### RECORDS SUPPLIED:
%%

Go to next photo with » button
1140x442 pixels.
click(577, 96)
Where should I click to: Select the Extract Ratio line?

%%
%%

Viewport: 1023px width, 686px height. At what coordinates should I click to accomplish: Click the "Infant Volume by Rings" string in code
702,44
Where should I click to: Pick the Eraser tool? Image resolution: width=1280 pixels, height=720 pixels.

%%

### WORK INSTRUCTION:
With the line holding "Viewport: 1023px width, 686px" as the first and the line holding "Where should I click to: Pick" as the last, please transcribe exactly the lines of the material above in that range and nothing else.

### RESULT:
Viewport: 1023px width, 686px height. At what coordinates should I click to accomplish: Click the "Infant Volume by Rings" string in code
702,44
Where should I click to: Pick the Eraser tool? Image resolution: width=1280 pixels, height=720 pixels.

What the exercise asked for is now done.